David's time on the islet is terrible for him, but to readers of Stevenson's time, as well as modern readers, it can be quite amusing. Not only is David in reach of freedom at all times—he need only wait for the tide to go out—but the entire sequence can be read as a tiny version of Daniel Defoe's Robinson Crusoe. David's thought in chapter fourteen that "in all the books I have read of people cast away, they had either their pockets full of tools, or a chest of things would be thrown upon the beach with them, as if on purpose." This reads almost like a small joke at Defoe's expense; Robinson Crusoe was fortunate enough to have piles of tools and chests wash ashore with him, and the phrase "as if on purpose" may be pointing out the fact that Defoe found it necessary to add all these things so that poor Robinson Crusoe did not starve. David's experience is much more realistic than Crusoe's, as he has no tools and no survival skills. He cannot even make fire, and is forced to eat shellfish raw. He is lucky that this does not kill him.

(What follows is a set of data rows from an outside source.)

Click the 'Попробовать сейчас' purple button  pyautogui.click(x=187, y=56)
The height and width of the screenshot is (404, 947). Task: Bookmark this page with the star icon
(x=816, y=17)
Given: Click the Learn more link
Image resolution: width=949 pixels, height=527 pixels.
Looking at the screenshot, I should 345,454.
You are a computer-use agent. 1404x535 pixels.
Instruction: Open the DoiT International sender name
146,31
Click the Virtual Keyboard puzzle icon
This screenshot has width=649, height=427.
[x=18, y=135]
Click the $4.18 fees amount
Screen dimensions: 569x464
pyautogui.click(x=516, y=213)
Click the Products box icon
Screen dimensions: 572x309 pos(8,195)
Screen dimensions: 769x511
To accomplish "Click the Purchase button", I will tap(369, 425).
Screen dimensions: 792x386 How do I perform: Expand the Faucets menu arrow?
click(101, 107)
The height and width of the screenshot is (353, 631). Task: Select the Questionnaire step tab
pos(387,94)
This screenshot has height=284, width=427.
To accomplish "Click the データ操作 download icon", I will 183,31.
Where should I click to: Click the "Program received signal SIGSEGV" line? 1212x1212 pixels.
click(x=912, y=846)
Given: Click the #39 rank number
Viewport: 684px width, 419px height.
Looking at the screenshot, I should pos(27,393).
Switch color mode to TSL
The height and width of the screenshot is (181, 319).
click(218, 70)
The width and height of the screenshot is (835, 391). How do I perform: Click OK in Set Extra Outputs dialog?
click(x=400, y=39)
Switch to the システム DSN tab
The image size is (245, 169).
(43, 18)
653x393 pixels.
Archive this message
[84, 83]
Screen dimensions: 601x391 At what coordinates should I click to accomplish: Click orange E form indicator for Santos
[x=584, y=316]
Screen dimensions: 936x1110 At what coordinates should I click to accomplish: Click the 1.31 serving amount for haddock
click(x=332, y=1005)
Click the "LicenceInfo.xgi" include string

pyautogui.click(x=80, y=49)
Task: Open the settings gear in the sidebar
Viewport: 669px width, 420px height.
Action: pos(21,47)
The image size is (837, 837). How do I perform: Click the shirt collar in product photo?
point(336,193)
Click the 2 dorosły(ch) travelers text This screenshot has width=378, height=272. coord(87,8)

In his trip from Earraid to Torosay, David again encounters many dangers, which he must surpass himself. In this section, the casual mentions of numerous names and places begin to pile up, and the historical aspect of the story starts to take over. Defoe's original intention in writing the novel was to tell the story of the murder of Colin Campbell of Glenure, and now the plot of Kidnapped begins to move toward the event.

In terms of genre, Kidnapped is primarily an adventure novel, as mentioned previously. But Stevenson intended for David to move through Scotland as if he were going through "a foreign country," and in that sense, the novel also shares something with the travel novel. By the end of the story, David will have traveled through much of the Scottish Highlands, and seen many sights that were probably unfamiliar to Stevenson's English readers and are certainly unfamiliar to most modern readers. Like many good novels, Kidnapped blends several genres while remaining, at heart, an adventure story.